Leicester's planning application for a warehouse-based padel complex reveals how European infrastructure is scaling up through converted industrial space, while North Shore entrepreneur Abigail McCulloch's Forbes-recognized Alma Padel proves the U.S. market demands upscale community hubs over pure court capacity.

Teemo Teemo
March 3, 2026 4 min read
Leicester's First Padel Centre Signals UK's Infrastructure Push — While the U.S. Builds Different

The infrastructure divide between European and American padel expansion comes into sharp focus this month: Leicester is converting three warehouse units into the city’s first public padel facility, while a former New Trier tennis player just made Forbes’ 30 Under 30 for building a members club with five courts, a golf simulator, and sunset views.

Both approaches work — they’re just solving different problems.

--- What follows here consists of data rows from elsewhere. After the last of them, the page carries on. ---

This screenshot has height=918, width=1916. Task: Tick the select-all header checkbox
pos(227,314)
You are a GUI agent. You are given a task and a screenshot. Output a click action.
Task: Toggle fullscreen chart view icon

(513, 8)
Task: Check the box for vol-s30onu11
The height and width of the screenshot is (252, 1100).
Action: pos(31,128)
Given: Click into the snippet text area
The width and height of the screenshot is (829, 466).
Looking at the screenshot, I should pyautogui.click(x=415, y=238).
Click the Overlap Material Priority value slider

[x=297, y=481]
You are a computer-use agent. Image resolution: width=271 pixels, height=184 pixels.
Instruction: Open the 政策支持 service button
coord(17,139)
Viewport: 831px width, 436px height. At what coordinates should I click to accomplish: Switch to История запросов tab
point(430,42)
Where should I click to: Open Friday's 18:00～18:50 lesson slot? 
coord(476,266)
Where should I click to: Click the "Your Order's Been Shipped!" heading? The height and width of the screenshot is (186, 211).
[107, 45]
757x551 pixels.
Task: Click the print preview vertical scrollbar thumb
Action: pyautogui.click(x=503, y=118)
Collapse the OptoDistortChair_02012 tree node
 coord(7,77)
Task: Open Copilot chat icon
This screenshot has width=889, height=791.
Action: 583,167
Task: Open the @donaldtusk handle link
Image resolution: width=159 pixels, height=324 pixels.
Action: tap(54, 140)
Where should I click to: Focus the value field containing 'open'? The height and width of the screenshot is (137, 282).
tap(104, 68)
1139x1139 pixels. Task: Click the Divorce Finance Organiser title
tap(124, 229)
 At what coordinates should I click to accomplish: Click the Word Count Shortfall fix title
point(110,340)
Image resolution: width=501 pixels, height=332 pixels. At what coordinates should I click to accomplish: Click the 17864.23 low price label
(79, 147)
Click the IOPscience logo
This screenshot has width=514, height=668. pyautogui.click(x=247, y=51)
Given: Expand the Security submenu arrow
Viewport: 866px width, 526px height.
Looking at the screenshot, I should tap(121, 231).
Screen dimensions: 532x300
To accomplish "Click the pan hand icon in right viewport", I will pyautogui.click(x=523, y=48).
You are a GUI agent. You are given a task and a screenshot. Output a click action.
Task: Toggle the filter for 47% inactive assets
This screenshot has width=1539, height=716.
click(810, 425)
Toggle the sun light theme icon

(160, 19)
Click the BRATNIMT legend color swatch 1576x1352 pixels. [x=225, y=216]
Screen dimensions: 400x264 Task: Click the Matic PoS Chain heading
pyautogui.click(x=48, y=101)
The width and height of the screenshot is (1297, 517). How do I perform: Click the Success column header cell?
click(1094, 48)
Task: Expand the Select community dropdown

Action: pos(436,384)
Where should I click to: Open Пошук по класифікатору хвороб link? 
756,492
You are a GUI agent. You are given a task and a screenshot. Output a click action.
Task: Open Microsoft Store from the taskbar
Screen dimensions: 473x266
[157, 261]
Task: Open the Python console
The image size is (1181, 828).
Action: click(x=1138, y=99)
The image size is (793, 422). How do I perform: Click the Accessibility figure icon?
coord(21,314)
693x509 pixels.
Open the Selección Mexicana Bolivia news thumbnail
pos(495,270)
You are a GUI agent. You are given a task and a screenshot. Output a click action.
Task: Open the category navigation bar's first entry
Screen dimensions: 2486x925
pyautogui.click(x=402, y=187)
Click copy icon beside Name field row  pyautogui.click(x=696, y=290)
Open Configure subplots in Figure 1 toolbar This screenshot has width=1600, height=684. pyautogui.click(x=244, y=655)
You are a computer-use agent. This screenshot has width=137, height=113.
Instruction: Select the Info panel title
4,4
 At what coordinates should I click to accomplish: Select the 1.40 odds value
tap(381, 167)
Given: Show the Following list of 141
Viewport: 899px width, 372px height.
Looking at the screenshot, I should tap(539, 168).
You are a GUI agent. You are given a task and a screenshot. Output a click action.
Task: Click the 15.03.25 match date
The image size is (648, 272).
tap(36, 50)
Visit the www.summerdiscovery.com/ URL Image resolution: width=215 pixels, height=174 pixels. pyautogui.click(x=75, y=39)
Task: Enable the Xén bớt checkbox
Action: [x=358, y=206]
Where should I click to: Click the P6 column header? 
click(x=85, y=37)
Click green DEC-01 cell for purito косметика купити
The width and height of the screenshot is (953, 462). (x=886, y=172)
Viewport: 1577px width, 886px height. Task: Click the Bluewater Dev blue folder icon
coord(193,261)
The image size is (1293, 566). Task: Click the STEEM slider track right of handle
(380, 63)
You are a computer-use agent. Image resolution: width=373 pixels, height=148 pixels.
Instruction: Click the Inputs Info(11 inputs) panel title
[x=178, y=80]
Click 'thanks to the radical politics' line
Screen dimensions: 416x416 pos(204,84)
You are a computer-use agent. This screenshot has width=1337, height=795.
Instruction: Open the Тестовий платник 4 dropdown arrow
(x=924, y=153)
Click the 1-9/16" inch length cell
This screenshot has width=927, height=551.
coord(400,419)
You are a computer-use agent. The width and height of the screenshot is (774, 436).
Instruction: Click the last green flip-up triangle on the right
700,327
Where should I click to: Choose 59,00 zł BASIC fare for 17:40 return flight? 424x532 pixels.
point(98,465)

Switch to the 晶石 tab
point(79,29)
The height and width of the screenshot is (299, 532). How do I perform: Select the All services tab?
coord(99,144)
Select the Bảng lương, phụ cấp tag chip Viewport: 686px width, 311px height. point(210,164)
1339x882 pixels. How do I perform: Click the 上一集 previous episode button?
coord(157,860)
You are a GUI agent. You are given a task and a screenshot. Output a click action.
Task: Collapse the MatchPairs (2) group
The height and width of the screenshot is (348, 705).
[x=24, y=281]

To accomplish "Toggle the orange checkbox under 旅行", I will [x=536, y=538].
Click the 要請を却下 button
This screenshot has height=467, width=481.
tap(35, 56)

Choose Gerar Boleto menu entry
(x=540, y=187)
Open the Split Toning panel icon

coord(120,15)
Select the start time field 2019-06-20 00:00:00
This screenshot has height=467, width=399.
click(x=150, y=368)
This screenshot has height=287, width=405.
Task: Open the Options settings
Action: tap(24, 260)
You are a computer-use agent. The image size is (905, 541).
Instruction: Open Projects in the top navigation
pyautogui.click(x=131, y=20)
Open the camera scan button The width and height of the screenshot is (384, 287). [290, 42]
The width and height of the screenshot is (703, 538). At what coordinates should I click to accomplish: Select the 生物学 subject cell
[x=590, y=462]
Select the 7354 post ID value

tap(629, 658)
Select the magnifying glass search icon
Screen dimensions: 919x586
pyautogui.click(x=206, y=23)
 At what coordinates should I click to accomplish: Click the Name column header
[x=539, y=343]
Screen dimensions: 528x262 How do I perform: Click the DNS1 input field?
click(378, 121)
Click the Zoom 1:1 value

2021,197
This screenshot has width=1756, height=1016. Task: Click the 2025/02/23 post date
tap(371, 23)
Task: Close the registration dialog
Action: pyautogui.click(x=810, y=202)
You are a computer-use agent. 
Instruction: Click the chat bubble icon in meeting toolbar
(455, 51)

Leicester’s planning application, submitted to the city council, calls for three padel courts (two doubles, one singles) plus a pickleball court inside 79,513 square feet of warehouse space on Barkby Road. The developers aren’t subtle about the market opportunity: “Padel is one of the fastest-growing sports in Britain,” they note in planning documents, and Leicester currently has zero publicly accessible facilities. The project includes changing rooms, a cafe, and offices — functional infrastructure designed to unlock latent demand in a city of 350,000 that’s been watching the sport boom elsewhere in the UK.

The utilitarian approach makes sense in a country where padel penetration remains uneven despite rapid growth. Leicester isn’t competing with established clubs for premium members — it’s creating the category from scratch. “The scheme has the potential to increase participation in sport across the city,” the application argues, positioning padel as a public health initiative as much as a business venture.

Contrast that with Abigail McCulloch’s Alma Padel in Glenview, Illinois, which opened last spring and just earned McCulloch a spot on Forbes’ 2026 30 Under 30 Sports List. Alma’s five courts anchor a 2,300 Ridge Drive facility that also features saunas, mahjong tables, a bar-cafe, and what McCulloch calls “one of the best sunset views in the North Shore.” The club pairs new players with three peers at their skill level, creating instant social bonds. “It was super exciting and a complete surprise,” McCulloch told The Record North Shore about the Forbes recognition.

But Alma’s real innovation isn’t the amenities — it’s the staffing model. McCulloch also founded Padel Au Pair, a rotational program that imports skilled instructors from padel-mature markets to fill the coaching gap in U.S. clubs. The problem she’s solving: America has racket athletes but no lifelong padel players, creating a bottleneck for clubs trying to scale quality instruction. Leicester’s warehouse conversion won’t face that issue — the UK already has a deeper bench of domestic coaches.

The divergence reveals a fundamental truth about padel’s expansion: infrastructure follows culture, not the other way around. Leicester needs courts to demonstrate the sport exists. The North Shore needs experience design to justify the investment. “Once you’re playing the sport, you find that it’s really as easy to pick up as pickleball, and that’s not an exaggeration,” McCulloch told The Record — but ease of play doesn’t translate to spontaneous adoption without the right framing.

Meanwhile, the next generation continues grinding through the FIP Promises Tour, largely unbothered by infrastructure debates. This month’s European stops — Finland, Belgium, Portugal, Italy — drew over 100 pairs to Paredes alone, with local talents like Finland’s Mario Laszlo (double titles in U18 and U16) and Italy’s Vittoria Fornarotto (double titles in U18 and U16 girls) stacking wins. The pipeline doesn’t care whether they’re training in repurposed warehouses or sunset-view member clubs — just that courts keep appearing.

Leicester’s planning application now goes to council officers for review. If approved, it joins a U.S. market projected to grow padel clubs by 52% year-over-year, according to the 2025 State of Padel report. Both models will work. The question is which infrastructure strategy scales faster when the sport finally hits saturation.